**** Data for this task ****
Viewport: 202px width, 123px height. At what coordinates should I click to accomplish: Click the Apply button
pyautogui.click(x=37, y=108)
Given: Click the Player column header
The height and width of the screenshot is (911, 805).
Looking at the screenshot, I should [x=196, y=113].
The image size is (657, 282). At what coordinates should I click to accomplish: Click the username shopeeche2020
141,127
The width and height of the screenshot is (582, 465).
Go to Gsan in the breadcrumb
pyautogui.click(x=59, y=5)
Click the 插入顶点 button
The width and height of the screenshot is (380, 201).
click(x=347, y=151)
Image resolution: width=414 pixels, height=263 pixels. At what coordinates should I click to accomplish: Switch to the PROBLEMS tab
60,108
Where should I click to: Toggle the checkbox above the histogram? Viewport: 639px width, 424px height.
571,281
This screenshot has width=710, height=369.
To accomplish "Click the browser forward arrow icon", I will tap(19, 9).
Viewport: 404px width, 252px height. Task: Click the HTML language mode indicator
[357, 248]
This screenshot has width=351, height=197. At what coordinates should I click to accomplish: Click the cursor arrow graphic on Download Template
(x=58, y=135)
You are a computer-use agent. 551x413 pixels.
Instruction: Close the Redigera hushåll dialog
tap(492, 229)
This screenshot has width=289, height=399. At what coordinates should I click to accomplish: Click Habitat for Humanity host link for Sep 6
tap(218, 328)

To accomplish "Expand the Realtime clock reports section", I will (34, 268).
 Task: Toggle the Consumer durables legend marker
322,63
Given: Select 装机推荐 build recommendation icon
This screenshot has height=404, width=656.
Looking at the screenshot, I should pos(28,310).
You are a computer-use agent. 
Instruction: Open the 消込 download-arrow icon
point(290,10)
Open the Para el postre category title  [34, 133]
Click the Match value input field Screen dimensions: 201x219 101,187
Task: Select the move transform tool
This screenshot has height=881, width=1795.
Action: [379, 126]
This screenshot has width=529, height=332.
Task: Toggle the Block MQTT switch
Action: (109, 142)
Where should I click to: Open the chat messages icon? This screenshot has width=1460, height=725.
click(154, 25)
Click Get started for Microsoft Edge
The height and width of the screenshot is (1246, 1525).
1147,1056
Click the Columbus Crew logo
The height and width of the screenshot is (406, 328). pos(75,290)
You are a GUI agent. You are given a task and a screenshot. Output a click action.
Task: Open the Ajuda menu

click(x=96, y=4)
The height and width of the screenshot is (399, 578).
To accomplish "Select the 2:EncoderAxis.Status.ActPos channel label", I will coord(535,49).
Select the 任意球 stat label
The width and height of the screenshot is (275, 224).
****
# [Directions]
Starting at the line above that contains "Open the Para", repeat each line exactly up to and including the line that contains "Task: Select the move transform tool", and stop there.

# [Completed exercise]
Open the Para el postre category title  [34, 133]
Click the Match value input field Screen dimensions: 201x219 101,187
Task: Select the move transform tool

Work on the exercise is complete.